Besides the moisture tolerance, the other requirements are evergreen and at least 10 ft tall but able to keep it to no more than 20 ft (electrical lines close by on one end of the yard), and can take full sun (our average summer highs are in the high 80's, but we do get occasional heat waves where we hit 100+ for a few days to a week at a time). Ideally, they'd be narrower than they are tall because I don't want them taking up a huge chunk of the yard width-wise. And in a perfect world, they'd also have pretty flowers!

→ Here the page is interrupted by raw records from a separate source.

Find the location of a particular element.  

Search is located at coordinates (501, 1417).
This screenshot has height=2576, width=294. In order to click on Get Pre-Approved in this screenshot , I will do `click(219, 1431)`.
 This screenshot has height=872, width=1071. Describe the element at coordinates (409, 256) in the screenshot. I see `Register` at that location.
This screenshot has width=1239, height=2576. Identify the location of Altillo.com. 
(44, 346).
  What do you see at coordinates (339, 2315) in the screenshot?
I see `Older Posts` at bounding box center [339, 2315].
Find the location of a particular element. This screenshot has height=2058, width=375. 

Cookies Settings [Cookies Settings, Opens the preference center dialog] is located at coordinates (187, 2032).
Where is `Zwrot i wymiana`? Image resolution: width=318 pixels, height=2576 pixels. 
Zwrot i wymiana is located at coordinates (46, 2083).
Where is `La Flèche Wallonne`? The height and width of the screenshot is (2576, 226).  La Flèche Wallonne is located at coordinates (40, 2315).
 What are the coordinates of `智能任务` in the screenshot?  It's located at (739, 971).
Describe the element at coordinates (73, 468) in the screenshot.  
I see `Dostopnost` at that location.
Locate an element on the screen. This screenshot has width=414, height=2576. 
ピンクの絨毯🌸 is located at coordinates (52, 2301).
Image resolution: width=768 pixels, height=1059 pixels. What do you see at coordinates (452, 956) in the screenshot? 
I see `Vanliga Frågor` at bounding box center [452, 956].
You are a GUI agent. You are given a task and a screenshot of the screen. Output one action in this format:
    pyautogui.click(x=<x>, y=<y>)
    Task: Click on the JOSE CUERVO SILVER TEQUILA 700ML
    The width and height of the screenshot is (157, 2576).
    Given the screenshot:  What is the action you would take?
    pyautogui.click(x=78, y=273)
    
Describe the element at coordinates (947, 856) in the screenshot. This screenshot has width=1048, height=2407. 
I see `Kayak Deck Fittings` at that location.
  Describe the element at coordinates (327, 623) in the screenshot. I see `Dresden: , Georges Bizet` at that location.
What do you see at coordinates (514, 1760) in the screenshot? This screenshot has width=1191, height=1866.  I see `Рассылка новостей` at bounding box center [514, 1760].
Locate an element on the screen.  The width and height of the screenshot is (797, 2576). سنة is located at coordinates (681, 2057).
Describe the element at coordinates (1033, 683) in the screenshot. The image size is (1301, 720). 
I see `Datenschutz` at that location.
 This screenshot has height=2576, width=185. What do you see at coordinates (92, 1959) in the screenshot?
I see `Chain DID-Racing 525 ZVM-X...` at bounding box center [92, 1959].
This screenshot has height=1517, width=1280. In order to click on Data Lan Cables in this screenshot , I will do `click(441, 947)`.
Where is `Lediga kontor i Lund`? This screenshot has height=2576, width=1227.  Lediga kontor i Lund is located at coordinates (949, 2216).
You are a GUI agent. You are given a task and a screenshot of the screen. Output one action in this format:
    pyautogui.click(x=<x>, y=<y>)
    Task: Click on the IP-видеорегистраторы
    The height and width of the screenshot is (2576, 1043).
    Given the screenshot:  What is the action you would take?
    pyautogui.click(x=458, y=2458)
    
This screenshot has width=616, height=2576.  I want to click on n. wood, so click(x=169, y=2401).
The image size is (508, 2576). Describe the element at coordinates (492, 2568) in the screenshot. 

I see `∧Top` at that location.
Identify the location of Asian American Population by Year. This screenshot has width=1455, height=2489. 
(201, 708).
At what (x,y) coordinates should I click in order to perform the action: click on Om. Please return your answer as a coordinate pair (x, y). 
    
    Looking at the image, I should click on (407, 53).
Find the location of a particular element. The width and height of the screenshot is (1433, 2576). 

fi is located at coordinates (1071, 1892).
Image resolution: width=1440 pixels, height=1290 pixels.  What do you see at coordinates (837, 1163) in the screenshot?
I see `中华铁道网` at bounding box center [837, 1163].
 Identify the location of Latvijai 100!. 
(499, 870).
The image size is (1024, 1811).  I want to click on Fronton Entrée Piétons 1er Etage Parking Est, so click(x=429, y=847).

I did some advanced searching in Plant Files and found a couple plants that look promising, so I'd love thoughts on them from anyone who's grown them, as well as any other ideas. Here are the ones I saw:
Viburnum cinnamomifolium
Viburnum cylindricum
Viburnum obovatum
Cyrilla racemiflora

I spend most of my time looking for drought tolerant things that will get by with little to no watering in the summer once they're established, so this is quite new territory for me!

Atmore, AL(Zone 8b)

Cyrilla racemiflora "Titi" was the first thing that came to my mind. I dug up a sucker from a wild one last winter and planted it in my woods. They normally grow in wet areas here, but I haven't watered my transplant but maybe two times this whole year and it is growing fine (even with the drought). They're tough plants.

Dublin, CA(Zone 9a)

Great--sounds like exactly what I'm looking for! Do they grow reasonably fast, or are they pretty slow growers? And how evergreen are they? PF has them as evergreen, and I saw your comment that they were semi-evergreen, but when I went on Forest Farm's website, they have them listed as deciduous. Do you think it would usually keep its leaves here in 9b? I don't mind if it would drop some in a hard winter, but I'd prefer if it had leaves most of the year.

Atmore, AL(Zone 8b)

I sent you a D-mail. I'm in 8b, and some leaves turn red, but most will stay on through the winter. I'm not sure about the growth rate, because mine got eaten back by deer and it's been unusually dry this year. With no deer and ample moisture, they would probably grow quickly.